======== STUDY MATERIAL
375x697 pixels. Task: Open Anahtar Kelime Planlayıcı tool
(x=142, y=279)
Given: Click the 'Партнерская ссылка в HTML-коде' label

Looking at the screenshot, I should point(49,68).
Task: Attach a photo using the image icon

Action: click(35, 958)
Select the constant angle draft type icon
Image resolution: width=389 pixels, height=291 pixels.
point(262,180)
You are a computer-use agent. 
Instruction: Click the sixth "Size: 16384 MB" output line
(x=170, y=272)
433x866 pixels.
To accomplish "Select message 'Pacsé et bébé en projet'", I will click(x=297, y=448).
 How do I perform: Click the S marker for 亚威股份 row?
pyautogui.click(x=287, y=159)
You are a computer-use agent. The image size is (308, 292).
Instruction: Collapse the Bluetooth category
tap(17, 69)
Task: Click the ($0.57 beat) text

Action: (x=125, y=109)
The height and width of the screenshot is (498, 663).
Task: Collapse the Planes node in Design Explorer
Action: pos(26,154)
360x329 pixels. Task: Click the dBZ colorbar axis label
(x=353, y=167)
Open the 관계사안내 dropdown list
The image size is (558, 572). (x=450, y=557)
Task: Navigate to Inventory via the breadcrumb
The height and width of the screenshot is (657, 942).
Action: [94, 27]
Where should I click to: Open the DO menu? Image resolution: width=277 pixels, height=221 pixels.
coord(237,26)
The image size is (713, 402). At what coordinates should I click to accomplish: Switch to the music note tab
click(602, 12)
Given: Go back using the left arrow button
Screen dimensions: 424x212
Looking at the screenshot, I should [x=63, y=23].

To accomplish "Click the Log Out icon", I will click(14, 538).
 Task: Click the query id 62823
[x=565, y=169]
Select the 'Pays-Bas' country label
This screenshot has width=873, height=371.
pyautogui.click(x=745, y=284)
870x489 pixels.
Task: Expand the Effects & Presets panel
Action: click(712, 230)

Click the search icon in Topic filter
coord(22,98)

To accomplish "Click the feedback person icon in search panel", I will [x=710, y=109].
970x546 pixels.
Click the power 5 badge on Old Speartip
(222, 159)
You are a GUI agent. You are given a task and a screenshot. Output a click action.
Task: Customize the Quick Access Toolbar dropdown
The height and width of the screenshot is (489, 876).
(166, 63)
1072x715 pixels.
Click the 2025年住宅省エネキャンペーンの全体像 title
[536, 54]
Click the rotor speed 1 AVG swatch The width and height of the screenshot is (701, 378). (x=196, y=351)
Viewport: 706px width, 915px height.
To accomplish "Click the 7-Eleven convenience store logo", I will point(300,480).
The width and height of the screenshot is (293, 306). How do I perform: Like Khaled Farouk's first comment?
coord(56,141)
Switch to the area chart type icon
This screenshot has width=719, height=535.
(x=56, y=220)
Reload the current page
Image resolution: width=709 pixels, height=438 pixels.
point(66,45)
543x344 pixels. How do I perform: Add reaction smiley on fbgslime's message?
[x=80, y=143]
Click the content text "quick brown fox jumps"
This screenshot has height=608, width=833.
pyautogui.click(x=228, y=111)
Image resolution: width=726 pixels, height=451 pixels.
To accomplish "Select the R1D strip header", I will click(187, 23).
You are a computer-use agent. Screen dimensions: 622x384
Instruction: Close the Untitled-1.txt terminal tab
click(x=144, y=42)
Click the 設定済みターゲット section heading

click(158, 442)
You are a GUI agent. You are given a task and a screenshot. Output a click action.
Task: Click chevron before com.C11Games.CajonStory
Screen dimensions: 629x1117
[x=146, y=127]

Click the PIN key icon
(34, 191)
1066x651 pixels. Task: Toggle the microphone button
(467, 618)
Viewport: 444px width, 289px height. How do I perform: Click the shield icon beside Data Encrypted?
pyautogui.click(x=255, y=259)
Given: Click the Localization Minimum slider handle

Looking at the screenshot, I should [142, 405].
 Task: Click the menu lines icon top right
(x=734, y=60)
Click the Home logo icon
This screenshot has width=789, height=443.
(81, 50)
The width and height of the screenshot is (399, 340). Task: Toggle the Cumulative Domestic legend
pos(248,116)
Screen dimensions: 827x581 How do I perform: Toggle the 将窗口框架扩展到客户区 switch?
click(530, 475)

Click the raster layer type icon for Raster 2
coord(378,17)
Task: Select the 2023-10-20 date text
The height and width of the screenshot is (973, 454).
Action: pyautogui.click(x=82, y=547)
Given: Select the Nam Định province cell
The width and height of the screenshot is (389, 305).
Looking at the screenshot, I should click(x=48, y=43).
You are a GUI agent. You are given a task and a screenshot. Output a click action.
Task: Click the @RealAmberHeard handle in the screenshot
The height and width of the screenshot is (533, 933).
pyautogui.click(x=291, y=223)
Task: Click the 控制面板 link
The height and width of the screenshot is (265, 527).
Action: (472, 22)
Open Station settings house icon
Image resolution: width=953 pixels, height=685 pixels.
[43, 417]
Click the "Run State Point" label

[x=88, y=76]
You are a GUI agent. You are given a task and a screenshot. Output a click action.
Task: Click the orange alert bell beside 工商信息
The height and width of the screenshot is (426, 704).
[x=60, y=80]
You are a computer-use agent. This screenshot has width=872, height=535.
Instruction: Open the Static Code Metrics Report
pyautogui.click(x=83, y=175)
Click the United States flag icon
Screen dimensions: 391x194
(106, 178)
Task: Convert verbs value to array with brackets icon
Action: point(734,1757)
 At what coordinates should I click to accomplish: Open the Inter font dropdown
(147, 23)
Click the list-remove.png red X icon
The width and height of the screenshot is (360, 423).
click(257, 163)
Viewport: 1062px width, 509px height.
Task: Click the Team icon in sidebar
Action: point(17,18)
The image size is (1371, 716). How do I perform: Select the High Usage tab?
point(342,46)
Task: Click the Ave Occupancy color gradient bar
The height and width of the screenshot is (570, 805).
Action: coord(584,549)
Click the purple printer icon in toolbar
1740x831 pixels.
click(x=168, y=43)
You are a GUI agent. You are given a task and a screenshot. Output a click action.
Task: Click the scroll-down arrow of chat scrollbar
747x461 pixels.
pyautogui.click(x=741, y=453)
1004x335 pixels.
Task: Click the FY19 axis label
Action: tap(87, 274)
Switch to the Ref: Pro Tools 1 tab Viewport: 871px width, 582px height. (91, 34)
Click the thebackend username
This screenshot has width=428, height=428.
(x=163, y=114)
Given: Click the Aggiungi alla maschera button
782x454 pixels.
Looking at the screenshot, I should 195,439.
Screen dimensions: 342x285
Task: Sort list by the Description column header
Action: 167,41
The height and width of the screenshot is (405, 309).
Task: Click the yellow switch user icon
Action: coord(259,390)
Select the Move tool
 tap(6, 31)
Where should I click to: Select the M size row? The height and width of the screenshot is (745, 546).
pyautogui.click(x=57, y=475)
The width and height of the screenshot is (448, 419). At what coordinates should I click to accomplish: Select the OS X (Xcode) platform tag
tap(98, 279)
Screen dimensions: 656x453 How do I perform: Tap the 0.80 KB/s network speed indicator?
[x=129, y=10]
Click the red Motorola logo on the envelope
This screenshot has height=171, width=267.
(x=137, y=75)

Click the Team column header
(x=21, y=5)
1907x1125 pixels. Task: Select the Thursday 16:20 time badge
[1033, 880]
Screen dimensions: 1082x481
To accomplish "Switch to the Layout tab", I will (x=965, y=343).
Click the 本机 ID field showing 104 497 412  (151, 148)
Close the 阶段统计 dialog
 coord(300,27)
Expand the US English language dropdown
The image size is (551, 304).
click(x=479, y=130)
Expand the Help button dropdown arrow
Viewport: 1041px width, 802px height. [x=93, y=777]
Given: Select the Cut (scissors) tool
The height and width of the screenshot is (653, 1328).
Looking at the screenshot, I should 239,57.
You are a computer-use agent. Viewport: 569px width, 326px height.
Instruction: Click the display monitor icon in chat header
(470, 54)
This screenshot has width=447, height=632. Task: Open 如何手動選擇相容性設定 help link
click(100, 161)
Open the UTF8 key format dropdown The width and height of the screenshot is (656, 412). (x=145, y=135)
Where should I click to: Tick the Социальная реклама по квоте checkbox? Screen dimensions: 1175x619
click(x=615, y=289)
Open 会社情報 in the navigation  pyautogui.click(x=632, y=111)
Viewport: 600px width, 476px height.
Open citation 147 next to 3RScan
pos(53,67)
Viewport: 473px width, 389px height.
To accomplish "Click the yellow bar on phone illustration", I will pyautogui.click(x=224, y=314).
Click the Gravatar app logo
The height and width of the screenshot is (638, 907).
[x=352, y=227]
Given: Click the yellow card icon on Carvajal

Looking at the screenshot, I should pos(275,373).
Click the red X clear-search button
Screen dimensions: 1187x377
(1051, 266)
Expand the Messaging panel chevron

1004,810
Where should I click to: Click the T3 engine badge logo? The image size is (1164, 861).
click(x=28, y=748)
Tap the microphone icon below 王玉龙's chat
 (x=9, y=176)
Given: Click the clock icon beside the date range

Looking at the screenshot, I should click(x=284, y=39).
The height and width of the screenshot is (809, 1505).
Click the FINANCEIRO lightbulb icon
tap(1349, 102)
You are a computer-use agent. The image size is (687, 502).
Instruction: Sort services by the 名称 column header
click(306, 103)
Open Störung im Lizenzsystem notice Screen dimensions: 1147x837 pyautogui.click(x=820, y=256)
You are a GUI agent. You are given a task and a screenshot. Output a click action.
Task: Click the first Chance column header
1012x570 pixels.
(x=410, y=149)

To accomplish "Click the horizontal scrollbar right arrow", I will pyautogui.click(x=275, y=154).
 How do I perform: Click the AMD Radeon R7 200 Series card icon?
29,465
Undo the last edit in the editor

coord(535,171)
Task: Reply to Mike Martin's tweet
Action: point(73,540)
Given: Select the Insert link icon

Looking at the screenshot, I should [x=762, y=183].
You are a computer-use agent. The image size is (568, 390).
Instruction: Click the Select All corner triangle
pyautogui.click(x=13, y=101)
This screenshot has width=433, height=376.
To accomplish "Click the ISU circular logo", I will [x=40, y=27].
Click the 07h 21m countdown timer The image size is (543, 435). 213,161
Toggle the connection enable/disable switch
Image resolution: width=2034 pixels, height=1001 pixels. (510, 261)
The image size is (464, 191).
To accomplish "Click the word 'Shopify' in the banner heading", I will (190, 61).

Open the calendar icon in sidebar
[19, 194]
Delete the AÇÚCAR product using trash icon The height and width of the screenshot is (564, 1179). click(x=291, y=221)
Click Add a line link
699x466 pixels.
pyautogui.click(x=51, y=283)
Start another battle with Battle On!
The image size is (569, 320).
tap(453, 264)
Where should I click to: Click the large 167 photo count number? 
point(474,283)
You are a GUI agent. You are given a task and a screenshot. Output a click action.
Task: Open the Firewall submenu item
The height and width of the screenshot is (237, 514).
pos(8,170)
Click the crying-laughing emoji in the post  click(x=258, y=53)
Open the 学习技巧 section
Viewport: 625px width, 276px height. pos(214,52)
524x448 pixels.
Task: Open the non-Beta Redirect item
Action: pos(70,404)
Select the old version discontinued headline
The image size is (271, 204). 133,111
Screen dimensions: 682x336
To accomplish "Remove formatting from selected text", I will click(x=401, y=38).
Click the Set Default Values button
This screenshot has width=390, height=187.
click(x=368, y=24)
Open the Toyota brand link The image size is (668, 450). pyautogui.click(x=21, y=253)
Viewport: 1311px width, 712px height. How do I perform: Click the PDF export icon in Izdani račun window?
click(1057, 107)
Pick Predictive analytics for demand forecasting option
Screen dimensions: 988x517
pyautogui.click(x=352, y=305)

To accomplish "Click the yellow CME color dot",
================
EXERCISE GOAL:
Go through the records above and copy every line with the word "scrollbar".

TASK SOLUTION:
Task: Click the scroll-down arrow of chat scrollbar
To accomplish "Click the horizontal scrollbar right arrow", I will pyautogui.click(x=275, y=154).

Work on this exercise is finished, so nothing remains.